(Data listing)

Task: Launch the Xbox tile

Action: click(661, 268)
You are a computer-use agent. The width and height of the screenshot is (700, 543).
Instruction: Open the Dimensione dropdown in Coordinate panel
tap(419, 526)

TASK OBJECTIVE —
Copy the listing again, substituting "menu" for "dropdown" and leaving every other part as it is.

THE REPLY —
Task: Launch the Xbox tile

Action: click(661, 268)
You are a computer-use agent. The width and height of the screenshot is (700, 543).
Instruction: Open the Dimensione menu in Coordinate panel
tap(419, 526)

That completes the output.